Figure 5. Localization of fully phosphorylated TCR-ζ at the cSMAC.

A) Schematic diagram showing the nomenclature of the six tyrosines in the ζ chain and the position of the B1 and B2 tyrosines that were mutated. HeLa cells, transfected with the indicated ζ chimeric constructs were lysed without stimulation (left panel) or after a 10 minute treatment with pervanadate (middle panel). In the right panel, cells lysates from cells co-expressing the indicated chimeric ζ construct with Lck. Lysates were resolved by SDS-PAGE transferred to nitrocellulose membranes and immunoblotted with the α-B1 and α-B2 rabbit antisera. B) Rested AND T cells were allowed to adhere for 40-60 minutes on planar lipid bilayers loaded with 100 μM of WT MCC peptide. Cells were fixed, permeabilized and stained with α-B1 and α-B2 antisera. Cells were scored and classified into three groups (predominant staining of the cSMAC, pSMAC or relatively even staining between cSMAC and pSMAC).

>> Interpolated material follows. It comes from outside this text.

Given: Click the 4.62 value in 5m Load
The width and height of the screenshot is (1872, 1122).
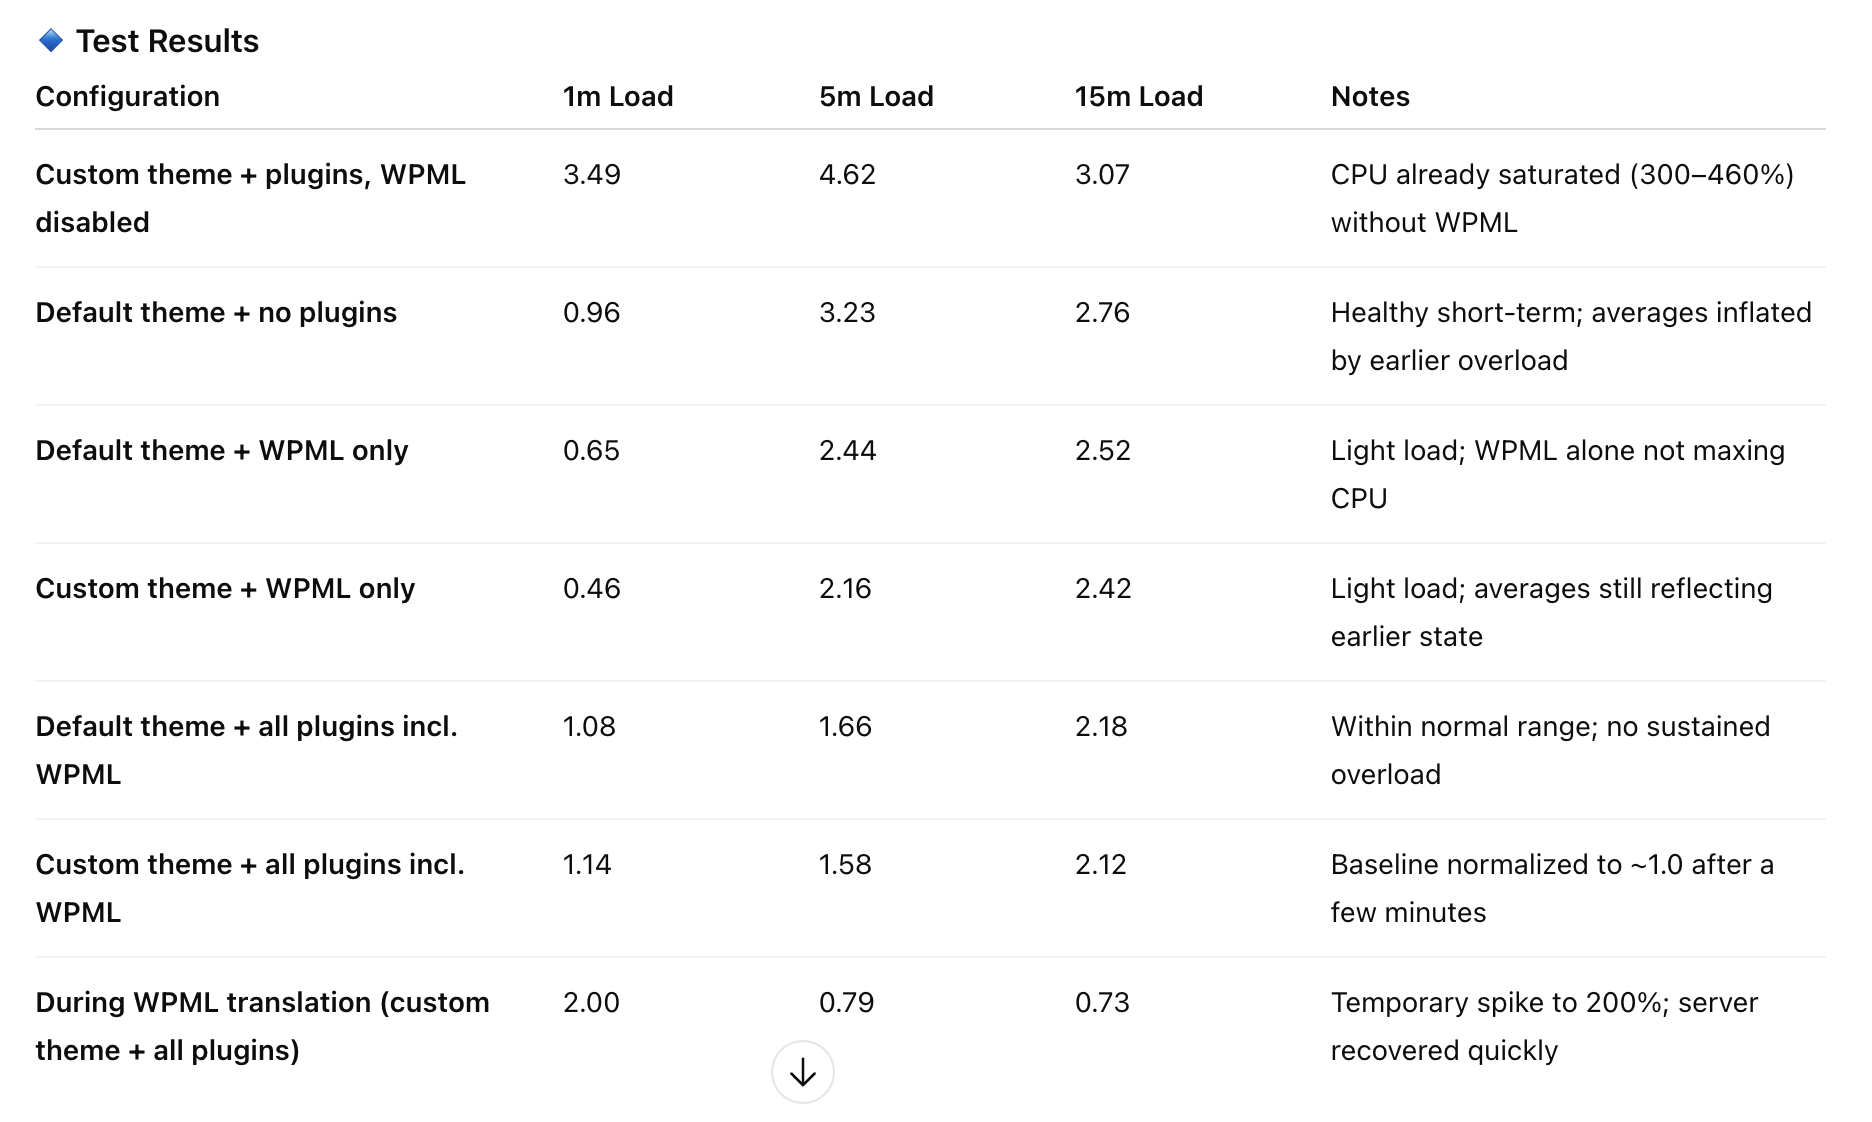Looking at the screenshot, I should [846, 174].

Representative images of pSMAC-dominant; cSMAC-dominant; or both pSMAC and cSMAC dominant staining are shown. Images were quantitated using ImageJ software, in over 20 images obtained in at least two independent experiments, and represented as the percentage of cells showing one of the three patterns of staining” C) AND T cells were stimulated with CH27 cells loaded with the 20 μM MCC peptide for one hour then fixed, permeabilized and stained using anti-Vβ3 and the α-B2 antibody. The image shown is representative of over 40 cells obtained in three independent experiments. The localization on anti-B2 staining was quantified in the cells that formed cSMACs (based on anti-V_β3 staining) and expressed as the percentage of cells having a pSMAC-enriched (empty bars), cSMAC enriched (black bars) or equally pSMAC and cSMAC enriched (grey bars) B2 staining.